### Task prompt:
Set down exactly, from the records below, the line with "Uncheck the 逗号句号 page key checkbox" through the line with "Task: Increase the ID value with up arrow", and nothing else.

### Available data:
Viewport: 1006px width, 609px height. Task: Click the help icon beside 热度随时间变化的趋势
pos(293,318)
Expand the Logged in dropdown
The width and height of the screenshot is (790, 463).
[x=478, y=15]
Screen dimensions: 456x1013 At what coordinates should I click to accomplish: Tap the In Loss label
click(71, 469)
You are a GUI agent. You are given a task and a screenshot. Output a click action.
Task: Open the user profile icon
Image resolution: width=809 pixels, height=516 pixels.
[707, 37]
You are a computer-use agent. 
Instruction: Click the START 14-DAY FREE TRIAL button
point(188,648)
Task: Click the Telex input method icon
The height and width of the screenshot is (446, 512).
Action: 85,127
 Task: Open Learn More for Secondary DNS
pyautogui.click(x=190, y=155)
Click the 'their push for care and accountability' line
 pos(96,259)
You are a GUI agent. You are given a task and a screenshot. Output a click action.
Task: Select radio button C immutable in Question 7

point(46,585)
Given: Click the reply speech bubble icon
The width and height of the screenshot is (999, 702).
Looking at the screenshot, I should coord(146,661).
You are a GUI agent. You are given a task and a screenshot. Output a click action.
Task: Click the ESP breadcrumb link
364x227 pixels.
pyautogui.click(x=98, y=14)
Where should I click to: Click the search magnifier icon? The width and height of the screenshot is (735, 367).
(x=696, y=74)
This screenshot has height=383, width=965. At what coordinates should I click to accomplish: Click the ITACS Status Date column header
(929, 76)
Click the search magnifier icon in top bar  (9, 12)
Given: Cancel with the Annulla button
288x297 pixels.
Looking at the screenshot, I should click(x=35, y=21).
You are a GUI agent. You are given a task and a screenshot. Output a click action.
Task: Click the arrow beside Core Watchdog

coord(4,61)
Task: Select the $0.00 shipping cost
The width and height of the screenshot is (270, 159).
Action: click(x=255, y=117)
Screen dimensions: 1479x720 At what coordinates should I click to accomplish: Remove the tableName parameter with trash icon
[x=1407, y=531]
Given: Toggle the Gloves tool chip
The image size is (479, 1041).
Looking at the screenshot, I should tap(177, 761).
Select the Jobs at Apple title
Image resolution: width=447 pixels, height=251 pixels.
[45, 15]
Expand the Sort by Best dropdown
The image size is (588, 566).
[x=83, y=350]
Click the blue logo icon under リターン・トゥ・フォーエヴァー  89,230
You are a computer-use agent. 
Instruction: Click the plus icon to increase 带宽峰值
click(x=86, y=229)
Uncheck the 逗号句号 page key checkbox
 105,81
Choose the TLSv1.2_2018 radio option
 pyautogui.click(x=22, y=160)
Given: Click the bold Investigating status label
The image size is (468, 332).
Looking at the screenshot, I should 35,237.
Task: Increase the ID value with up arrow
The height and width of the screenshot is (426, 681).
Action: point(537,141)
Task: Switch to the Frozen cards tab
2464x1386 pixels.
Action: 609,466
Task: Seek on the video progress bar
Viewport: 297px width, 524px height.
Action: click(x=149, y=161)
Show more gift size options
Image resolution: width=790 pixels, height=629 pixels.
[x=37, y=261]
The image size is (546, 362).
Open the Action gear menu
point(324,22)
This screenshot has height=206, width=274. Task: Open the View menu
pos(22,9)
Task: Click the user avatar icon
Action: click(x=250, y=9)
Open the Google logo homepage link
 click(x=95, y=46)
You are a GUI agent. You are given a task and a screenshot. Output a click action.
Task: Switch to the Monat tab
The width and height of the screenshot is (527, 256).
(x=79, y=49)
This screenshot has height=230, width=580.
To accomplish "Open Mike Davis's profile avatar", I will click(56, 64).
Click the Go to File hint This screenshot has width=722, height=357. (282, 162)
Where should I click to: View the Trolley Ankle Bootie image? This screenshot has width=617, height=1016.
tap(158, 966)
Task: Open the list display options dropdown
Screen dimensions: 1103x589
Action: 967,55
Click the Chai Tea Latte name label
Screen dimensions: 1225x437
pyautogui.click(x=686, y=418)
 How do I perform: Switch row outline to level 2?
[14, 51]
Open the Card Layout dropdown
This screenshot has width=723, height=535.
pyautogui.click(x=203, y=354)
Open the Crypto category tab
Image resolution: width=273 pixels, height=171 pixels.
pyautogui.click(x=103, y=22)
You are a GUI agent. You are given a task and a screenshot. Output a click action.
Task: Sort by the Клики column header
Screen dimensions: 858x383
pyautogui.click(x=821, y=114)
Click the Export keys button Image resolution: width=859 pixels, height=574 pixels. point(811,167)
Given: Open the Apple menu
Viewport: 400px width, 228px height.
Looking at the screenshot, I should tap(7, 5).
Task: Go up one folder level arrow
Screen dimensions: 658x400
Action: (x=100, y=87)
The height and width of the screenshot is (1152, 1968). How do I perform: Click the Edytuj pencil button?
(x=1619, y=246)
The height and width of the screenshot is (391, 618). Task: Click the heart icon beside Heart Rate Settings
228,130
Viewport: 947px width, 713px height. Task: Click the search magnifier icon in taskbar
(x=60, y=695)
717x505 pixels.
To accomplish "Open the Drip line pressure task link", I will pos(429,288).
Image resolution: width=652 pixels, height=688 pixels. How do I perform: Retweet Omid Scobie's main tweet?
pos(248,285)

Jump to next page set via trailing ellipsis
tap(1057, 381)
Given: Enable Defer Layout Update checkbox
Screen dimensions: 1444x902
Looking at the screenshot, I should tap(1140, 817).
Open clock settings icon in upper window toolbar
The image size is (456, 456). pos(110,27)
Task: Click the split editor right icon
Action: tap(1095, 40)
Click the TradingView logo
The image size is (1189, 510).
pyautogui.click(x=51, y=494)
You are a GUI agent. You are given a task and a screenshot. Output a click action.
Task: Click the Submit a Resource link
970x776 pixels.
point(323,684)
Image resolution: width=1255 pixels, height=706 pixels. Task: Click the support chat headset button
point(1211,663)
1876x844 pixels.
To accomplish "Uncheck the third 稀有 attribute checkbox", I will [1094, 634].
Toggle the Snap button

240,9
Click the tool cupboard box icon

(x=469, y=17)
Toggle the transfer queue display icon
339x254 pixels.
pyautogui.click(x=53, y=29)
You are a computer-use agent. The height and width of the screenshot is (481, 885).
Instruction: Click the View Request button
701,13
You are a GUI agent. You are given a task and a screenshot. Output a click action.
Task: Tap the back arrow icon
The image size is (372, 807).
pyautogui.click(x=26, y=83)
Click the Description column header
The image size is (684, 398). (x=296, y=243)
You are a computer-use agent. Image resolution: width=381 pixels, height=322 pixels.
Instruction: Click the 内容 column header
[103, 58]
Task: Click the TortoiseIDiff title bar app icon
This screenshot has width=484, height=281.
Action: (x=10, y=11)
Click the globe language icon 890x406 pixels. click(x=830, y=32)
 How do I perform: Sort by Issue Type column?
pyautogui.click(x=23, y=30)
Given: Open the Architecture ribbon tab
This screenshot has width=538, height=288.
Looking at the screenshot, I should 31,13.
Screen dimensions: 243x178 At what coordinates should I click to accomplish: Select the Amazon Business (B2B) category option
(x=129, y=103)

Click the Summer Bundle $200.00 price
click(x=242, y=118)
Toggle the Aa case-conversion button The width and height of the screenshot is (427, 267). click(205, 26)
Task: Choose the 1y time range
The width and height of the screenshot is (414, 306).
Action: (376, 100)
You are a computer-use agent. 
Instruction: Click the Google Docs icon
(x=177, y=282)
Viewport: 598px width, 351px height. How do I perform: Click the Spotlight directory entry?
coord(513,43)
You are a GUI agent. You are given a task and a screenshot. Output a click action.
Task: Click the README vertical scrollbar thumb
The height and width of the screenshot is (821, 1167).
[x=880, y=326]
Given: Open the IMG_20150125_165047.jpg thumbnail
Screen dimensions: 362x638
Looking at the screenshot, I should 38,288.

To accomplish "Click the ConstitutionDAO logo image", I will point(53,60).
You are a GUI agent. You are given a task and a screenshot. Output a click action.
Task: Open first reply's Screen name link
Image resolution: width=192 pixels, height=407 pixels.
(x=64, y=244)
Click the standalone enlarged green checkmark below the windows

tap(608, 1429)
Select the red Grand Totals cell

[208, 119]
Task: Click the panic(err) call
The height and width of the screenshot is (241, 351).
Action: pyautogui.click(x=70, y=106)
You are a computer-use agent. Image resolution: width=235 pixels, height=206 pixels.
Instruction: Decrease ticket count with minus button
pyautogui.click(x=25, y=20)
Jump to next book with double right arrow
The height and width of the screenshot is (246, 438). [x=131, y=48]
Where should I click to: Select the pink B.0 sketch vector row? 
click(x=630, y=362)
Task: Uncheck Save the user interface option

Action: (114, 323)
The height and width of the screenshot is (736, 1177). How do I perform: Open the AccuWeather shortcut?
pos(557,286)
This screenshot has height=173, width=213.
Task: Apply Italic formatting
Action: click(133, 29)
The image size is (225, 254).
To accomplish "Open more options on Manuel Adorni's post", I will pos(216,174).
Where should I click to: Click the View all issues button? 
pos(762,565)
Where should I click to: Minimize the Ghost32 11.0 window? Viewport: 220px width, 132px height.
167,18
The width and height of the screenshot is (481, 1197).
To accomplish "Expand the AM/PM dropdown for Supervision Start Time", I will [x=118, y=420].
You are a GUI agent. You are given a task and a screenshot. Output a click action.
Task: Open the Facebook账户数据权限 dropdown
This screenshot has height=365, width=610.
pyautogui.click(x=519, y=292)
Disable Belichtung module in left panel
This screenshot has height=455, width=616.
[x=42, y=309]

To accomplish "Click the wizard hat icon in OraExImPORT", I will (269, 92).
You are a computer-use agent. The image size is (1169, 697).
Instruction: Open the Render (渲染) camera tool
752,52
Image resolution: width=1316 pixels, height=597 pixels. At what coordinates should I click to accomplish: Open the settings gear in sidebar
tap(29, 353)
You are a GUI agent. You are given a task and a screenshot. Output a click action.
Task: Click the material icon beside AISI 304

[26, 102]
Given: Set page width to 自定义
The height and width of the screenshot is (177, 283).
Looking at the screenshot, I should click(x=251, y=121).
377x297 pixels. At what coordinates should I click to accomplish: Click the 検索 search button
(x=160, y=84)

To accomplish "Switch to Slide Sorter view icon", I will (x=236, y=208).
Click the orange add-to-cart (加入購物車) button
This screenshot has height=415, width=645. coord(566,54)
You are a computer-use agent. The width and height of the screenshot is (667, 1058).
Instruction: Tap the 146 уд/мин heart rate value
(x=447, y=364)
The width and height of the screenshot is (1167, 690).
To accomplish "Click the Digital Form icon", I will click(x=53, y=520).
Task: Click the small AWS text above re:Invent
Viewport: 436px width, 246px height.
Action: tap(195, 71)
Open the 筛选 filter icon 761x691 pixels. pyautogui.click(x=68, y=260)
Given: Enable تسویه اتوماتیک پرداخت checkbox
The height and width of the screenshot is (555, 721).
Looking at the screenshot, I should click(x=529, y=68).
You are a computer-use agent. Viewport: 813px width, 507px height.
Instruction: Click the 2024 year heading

### Exercise answer:
Uncheck the 逗号句号 page key checkbox
 105,81
Choose the TLSv1.2_2018 radio option
 pyautogui.click(x=22, y=160)
Given: Click the bold Investigating status label
The image size is (468, 332).
Looking at the screenshot, I should 35,237.
Task: Increase the ID value with up arrow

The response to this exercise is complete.